ENERMAX Liberty 500W PSU 109.99 I will guess someone will agrue this point with me. But quite frankly your not running a massive SLI system or amazingly high end parts that require uber duper ammounts of power. You need a quality PSU to run what you need it to run and nothing more. This PSU is a very good deal, and good price.

EVGA 7600 GT 89.99

A few reasons behind this card, first off its a quality budget card. The 7600 will handle games such as WiC at fairly playable frames at a medium-slightly high settings therefore if you ever need to use this rig as a reserve gaming rig boom. Also some games make you host in the GUI which sometimes can be a bit graphics intesive. Going with a onboard solution or anything lower could back fire.

320 GIG HDD 89.99 Plently of space tto hold lots of files and games. On my LAN server which I maintain we hold all game updates and lots of various files. On top of this some 20 games. HDD space is needed for a server and I would admittly suggest you judge this on your own terms. However your not saving much by going lower besides getting a worse deal.

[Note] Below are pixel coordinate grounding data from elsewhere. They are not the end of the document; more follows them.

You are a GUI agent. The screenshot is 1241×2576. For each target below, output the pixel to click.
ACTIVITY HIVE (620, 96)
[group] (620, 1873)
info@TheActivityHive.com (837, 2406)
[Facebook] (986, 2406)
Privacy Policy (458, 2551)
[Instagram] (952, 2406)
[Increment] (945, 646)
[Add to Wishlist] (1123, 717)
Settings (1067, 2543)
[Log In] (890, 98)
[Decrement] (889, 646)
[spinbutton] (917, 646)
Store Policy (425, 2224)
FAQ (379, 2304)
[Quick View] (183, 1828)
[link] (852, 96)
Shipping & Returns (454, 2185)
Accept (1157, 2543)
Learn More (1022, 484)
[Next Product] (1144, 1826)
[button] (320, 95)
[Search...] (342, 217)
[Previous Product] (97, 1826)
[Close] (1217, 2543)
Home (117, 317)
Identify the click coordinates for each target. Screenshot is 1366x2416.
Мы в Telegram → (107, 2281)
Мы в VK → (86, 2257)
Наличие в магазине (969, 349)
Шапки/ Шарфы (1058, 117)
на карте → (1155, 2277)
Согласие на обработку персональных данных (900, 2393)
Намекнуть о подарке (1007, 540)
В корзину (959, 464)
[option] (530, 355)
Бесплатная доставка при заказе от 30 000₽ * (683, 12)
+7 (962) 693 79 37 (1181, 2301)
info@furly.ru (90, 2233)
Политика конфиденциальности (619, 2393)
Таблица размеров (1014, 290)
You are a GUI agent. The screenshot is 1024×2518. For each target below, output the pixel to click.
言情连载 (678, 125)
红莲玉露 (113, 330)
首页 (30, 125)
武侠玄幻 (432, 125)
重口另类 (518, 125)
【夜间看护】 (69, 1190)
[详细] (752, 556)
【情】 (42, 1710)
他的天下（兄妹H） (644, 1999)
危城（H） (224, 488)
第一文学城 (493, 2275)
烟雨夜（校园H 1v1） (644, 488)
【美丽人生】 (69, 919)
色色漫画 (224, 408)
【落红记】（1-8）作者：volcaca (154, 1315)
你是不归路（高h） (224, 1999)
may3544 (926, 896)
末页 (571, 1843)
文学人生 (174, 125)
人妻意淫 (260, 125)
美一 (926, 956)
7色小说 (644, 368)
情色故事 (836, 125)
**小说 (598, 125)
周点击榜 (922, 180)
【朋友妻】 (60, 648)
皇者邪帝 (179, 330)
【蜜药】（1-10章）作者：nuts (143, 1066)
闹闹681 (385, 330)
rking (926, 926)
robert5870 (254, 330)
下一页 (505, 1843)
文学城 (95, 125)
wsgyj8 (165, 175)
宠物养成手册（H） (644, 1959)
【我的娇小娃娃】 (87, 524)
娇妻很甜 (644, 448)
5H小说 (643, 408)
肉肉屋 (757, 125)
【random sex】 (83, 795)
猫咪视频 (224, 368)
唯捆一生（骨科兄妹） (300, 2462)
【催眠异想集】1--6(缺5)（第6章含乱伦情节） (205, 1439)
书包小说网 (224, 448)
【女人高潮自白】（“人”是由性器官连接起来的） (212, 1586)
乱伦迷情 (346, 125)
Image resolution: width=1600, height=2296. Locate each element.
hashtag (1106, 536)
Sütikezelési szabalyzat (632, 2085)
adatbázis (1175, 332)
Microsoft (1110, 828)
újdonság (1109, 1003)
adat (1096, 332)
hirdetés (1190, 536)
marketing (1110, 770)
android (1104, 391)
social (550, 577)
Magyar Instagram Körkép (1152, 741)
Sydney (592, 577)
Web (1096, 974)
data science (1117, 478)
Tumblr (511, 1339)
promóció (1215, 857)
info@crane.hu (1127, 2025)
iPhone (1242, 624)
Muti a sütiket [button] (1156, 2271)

LITE-ON DVD burner LightScribe SATA 39.99 A few reasons behind this, first off its SATA which is the way future anywys. Secondly its liteon and you may need to burn DVDs. Might be able to save a bit of cash by going lower end but not much IMHO.

Now my total with newegg is 

730 USD for this entire setup. 743 with shipping (to my old zip code which is across the country from newegg)

Only thing your missing is a case, I wouldn't suggest spending much on it. Maxium 60 USD.

A few suggestions if your extermely tight on cash.

Could go with alower end GPU, maybe a 6600 or so.
Slighlty less $$$ ram, i'd say no less then 80 bucks though.
Slightly less $$$ PSU, mayebe not one as high spec as I showed for the parts in this rig aren't of the highest end. Although stay above the 75 USD mark.
CPU of course can always be downgrade and HDD although i'd leave the CPU where ti is, and the HDD your not saving much either way. If you really wanted I could see this build hitting sub 700 but I suggest expect to spend 800 with case.


----------



## TheMatt (May 9, 2006)

You should really only look at the Enermax Infiniti and Galaxy series. The Antec Trio 550w will do good here. 

Also, I like the idea of a KVM but you might want to look into a DVI KVM instead of a VGA one.


----------



## themisiek1 (Aug 20, 2007)

WOW! KVM i love it! thx man definetly will get the switch instead of another monitor mouse and keyboard! Thx again its an awsome idea!


----------



## pharoah (Aug 28, 2006)

for running a game server just be sure to have a couple of things.a fairly fast cpu,and at least 2gigs of fast low latency ram.


----------



## Nik00117 (Jan 8, 2007)

Cheapest KVM switch for DVI is 80 bucks.

I don't see a need to spend 80 bucks on a KVM switch just to get DVI support. Sure DVI is and nice and all but i'm assuming this thing is only going be used during lans. Stick with regular VGA and be happy trust me. Its not truly worth the extra 60 bucks to get DVI support on a KVM switch.


----------



## themisiek1 (Aug 20, 2007)

I was just wondering. The Intel Core 2 Dou is slightly expensive. I was looking at a processor something along the lines of a AMD but then I would have to get a different motherboard.

http://www.newegg.com/Product/Product.aspx?Item=N82E16819103759

I dont know if its a good idea but I hear AMD is still really good processor and its a ton cheaper. The one in the URL I' am posting I dont know much about but I heard from a friend that its pretty high end for just above 120 dollars.

P.S. I was thinking about using this case

http://www.newegg.com/Product/Product.aspx?Item=N82E16811204007

Like TheMatt said it can fit a full ATX mobo plus it is small. It also looks great and costs 50 dollars. Looks great to me!


----------



## TheMatt (May 9, 2006)

If the C2D is a little out of your budget, look at the E4400.
http://www.newegg.com/Product/Product.aspx?Item=N82E16819115014


----------



## themisiek1 (Aug 20, 2007)

No its not out of budget I just thought that a AMD which is cheaper but be just as good as that C2D. I just want the best for the best price and I haven't seen any AMDs in a while.


----------



## TheMatt (May 9, 2006)

The E4400 will be about the same if not better than the 5200+


----------